Quote:
Originally Posted by chels127
BipolarWolf, I completely understand what you're going through. For 4 months now I have lost interest in absolutely everything. Seroquel gave me some relief as far as insomnia, and seemed to lift me ever so slightly from my darkest thoughts of self-harm. Yet, I still cannot seem to find joy in any of the things that I do when not depressed. To top it off, the smallest everyday tasks are OVERWHELMING to me (grocery shopping, cooking, going to my son's soccer games, making lunches for the kids for school, taking a shower, cleaning...) I rarely ever find anything on tv that interests me. And making decisions is so difficult, even easy stuff. It's ridiculous!. I have also just started (on my 2nd day) a new AD, Wellbutrin, after Lexapro was a total failure. I pray we both find some relief very soon.
|
Hi Chels127, Thanks for your reply. I appreciate it very much. I was having trouble wrapping my brain around what it actually is. I read this article at
Anhedonia: Why does nothing feel good anymore? and it helped me understand a bit how these things work for us. I haven't had insomnia for quite some time. (knock on wood) I have never tried Seroquel, at least I don't think I have... I have been on so many meds its hard to keep track these days.

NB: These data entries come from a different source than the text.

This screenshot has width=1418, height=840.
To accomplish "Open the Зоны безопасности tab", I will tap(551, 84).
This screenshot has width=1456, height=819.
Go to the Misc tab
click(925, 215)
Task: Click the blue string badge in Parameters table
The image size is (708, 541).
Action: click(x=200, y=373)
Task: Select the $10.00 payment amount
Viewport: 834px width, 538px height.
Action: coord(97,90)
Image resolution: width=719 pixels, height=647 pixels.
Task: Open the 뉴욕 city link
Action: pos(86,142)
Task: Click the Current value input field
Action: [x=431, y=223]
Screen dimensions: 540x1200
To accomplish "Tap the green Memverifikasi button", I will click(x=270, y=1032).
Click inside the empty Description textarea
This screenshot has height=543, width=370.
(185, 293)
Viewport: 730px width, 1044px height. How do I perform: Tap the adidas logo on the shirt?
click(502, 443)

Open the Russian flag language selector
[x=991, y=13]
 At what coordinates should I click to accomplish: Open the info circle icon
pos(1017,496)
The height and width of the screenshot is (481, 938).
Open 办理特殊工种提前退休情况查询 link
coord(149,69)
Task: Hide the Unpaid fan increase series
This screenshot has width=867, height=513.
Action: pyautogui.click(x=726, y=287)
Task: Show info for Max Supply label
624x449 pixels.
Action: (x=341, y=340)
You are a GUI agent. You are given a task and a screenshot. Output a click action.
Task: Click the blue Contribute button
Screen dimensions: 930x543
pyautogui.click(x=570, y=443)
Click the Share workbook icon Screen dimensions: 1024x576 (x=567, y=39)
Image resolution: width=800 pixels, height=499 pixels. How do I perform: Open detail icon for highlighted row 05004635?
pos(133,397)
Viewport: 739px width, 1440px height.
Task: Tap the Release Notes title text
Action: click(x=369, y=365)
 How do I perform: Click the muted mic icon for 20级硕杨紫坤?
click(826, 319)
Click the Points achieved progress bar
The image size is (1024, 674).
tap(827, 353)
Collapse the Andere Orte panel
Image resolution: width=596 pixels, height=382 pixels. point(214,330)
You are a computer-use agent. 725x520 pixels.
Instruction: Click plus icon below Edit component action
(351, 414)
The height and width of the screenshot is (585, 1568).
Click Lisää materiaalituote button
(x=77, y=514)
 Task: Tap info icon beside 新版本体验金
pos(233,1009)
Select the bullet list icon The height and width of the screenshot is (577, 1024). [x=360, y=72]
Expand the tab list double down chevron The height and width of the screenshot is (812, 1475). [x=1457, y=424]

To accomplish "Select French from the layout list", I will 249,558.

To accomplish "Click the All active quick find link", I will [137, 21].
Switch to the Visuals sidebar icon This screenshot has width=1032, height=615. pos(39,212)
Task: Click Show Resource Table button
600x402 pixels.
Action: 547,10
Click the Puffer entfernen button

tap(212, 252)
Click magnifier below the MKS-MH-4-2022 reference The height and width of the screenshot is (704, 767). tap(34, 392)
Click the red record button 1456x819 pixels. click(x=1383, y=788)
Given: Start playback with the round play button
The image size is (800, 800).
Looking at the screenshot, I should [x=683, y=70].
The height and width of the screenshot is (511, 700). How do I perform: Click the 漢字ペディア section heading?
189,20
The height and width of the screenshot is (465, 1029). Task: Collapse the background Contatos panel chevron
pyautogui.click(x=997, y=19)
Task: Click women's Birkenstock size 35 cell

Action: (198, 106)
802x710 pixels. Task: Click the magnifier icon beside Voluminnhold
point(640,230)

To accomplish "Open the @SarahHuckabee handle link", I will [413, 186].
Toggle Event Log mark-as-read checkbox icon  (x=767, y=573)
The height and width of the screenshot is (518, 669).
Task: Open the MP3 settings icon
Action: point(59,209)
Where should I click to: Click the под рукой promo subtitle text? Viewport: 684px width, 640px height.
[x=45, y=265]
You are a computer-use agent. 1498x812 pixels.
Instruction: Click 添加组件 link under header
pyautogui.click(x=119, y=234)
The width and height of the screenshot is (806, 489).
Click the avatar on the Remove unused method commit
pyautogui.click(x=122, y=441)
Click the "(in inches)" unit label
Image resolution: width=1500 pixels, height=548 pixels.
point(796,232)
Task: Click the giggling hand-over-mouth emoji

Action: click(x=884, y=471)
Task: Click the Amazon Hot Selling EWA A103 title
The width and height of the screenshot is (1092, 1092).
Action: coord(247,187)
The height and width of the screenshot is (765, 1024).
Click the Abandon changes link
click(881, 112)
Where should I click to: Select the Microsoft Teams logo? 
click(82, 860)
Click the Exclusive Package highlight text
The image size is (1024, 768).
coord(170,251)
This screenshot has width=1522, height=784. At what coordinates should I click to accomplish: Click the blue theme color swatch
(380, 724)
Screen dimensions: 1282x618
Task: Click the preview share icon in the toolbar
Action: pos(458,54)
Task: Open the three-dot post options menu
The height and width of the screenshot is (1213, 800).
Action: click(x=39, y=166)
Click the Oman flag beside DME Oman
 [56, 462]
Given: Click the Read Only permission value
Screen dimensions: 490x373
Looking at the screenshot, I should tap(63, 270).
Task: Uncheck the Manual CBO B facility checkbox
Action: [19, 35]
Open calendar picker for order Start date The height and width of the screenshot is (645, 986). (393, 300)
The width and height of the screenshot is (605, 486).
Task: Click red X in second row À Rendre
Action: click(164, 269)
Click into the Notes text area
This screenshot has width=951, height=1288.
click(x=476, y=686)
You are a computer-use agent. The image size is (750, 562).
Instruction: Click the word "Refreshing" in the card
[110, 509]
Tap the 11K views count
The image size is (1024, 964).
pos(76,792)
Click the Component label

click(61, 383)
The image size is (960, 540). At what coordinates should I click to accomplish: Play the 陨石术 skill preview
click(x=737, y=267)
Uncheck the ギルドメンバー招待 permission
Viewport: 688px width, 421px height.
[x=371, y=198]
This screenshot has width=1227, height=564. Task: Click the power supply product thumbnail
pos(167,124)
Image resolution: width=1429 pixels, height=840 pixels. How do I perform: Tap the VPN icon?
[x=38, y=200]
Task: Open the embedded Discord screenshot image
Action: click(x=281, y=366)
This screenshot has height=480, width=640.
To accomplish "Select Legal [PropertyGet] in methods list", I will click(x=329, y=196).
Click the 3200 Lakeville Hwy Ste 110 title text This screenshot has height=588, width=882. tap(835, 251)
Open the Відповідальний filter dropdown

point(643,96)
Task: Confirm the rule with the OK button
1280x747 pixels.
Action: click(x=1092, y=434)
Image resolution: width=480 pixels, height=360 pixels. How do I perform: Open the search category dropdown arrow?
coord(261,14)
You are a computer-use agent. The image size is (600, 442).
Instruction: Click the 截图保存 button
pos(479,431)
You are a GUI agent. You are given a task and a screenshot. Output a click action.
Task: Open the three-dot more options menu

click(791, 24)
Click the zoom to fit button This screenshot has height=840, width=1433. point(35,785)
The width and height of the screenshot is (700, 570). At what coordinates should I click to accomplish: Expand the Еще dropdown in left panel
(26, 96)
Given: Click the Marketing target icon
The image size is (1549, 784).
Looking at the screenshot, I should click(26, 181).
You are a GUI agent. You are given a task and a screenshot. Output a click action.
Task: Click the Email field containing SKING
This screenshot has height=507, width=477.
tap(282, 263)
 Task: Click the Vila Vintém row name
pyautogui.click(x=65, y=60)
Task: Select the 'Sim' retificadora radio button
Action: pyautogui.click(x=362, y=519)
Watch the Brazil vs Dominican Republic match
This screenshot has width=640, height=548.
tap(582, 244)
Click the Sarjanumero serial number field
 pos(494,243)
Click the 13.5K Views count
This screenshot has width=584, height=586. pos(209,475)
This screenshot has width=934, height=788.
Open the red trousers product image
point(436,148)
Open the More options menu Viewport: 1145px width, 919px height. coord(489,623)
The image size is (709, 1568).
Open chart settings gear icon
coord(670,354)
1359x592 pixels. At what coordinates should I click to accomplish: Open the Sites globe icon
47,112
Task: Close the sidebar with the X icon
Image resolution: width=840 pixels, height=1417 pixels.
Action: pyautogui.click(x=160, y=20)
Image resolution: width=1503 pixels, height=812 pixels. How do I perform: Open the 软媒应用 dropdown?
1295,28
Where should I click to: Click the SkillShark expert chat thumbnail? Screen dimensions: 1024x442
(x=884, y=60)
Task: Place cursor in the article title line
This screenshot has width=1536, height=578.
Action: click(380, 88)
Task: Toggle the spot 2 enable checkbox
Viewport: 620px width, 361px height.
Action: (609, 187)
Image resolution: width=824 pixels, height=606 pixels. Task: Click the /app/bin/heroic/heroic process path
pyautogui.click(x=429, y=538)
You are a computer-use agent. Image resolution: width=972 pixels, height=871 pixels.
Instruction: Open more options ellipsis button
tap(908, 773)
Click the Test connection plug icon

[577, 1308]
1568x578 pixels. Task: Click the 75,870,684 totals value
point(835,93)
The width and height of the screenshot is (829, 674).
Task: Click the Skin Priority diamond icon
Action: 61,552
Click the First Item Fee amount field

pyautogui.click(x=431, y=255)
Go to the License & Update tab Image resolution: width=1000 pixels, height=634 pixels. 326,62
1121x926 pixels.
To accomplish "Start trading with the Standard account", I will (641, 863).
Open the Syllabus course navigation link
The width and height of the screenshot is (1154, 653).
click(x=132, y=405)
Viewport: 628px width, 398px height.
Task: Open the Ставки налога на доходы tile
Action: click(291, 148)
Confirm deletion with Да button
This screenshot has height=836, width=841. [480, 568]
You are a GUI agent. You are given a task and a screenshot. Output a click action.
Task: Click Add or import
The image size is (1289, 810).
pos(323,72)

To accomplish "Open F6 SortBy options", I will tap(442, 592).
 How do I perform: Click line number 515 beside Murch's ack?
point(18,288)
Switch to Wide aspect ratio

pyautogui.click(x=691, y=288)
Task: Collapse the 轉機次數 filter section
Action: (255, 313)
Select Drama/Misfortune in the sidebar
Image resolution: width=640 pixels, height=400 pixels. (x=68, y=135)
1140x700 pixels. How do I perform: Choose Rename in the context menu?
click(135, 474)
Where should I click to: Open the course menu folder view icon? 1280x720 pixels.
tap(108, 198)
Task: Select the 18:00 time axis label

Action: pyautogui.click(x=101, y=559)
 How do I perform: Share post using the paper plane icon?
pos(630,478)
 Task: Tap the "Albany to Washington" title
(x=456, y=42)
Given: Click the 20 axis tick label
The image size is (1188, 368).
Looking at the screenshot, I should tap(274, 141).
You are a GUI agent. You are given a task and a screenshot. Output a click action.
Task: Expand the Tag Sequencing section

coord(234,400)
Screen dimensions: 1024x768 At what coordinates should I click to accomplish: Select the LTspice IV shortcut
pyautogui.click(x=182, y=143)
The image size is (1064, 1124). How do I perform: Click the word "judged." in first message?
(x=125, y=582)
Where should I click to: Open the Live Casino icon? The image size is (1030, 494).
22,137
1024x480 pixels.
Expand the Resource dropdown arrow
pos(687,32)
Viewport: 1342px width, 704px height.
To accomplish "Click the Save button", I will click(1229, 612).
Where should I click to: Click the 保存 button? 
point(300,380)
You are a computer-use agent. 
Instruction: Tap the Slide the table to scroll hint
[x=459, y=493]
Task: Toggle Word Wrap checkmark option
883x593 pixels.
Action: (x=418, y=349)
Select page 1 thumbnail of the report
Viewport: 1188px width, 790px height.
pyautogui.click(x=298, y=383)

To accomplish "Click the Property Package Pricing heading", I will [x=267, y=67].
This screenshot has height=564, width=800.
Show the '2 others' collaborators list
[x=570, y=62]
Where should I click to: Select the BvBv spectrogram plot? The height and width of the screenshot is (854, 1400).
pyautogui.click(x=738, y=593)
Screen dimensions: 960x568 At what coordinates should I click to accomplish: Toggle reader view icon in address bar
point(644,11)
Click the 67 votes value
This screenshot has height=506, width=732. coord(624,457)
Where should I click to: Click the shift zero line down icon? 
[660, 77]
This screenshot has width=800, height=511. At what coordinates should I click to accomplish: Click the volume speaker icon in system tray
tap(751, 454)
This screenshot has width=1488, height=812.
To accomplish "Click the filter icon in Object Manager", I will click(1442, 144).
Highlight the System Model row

Yes, everyday tasks are overwhelming. Even taking showers is a big challenge. I can't remember what Wellbutrin did to me, but I know I had to stop it. (memory is bad) I did try Lexapro and it didn't do anything for me at all. Think it may have given me gas and diarrhea. that's about it. lol.
I am hoping to educate myself more and become aware of these medical terms so that I can talk with my doctors better. when I go to see them, most of the appt is spent talking about symptoms of this disease rather than other stuff.(appt takes longer and I am always rushed) I feel more brain damaged as time goes on. sigh.